If you're just playing around, windows supports building software raids from disk manager within the system administrator tools- you just need to plug them in (with the box turned off) and tell it to build them. Not all versions of windows supports building RAID 5 (server almost always does). Some versions of home edition don't support RAIDS 0 / 1 at all though. Easy to google though.

Any other questions, I'm happy to answer and help. Good luck!

[–] 2 pts

You need separate SATA cables for each drive (it's not like the old IDE with master and slave). What you want is RAID 1 (mirroring). Motherboard-supported as someone mentioned. Also this doesn't replace proper backups, e.g. if you wipe a bunch of files, you lose them on both drives. The RAID is just to protect loss of new data since the last backup if one drive fails.

[–] 2 pts

Few need RAID. Everyone needs rsync.

[–] 2 pts

Disk space is cheap and there are simple utilities now that do folder sync so for personal use, I wouldn't bother with RAID personally.

[–] 1 pt

Yes, you can just use a cable and RAID some hard drives. However, for drive consistency RAID from your bios/motherboard is the way to go, rather than a software based array from the OS. That's the key to figure out your limitations. If you have to use OS based raid support just keep a live/recovery disk around to get you out of a jam with your bootloader if the disk that is primarily used and has a bootloader fails.

[–] 1 pt

Drives are cheap, flash drives are fast, so most home users do not need the complication of a raid. If you want to dabble to learn, get a cheap card and play with 0, 1, 3, 5, 1+0 etc. Personally JBOD works great with a rsync script.

[–] 1 pt
[–] 1 pt

the kid in me wants RAID 10, RAID 1 (I believe, mirroring 2 disks) would be sufficient.

[–] 1 pt

You shouldn't view a mirrored drive as a reliable backup, mirroring is generally for redundancy and maintaining uptime. Keeping a drive constantly mirrored puts it thru more read and write cycles than a backup would perform making it a less reliable backup but a fallback that doesn't give you downtime when a drive fails. What's the use case? I should have actually asked that to begin w/

[–] 0 pt (edited )

basically I had an external 1TB that is 15 years old and it went on me.

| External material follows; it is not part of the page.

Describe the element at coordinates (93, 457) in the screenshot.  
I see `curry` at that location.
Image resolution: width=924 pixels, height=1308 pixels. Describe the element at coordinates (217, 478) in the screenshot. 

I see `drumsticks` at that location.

i want something I don't have to think of. wondering if RAID 1 is the way to go, seeing is if one drive fails I have the other and can write another blank drive (i believe) with the same data. sorry i'm not of any sort of computer technical background, just a home use case.

no way I want to use the "cloud." but also do want my external dying on me again.

don't really care about backup persay, just not risking losing the data I have on hand again.

edit: people here mentioned rsync, i will look into that as well.

[–] 1 pt

You can go the RAID card route as well. Those can get expensive.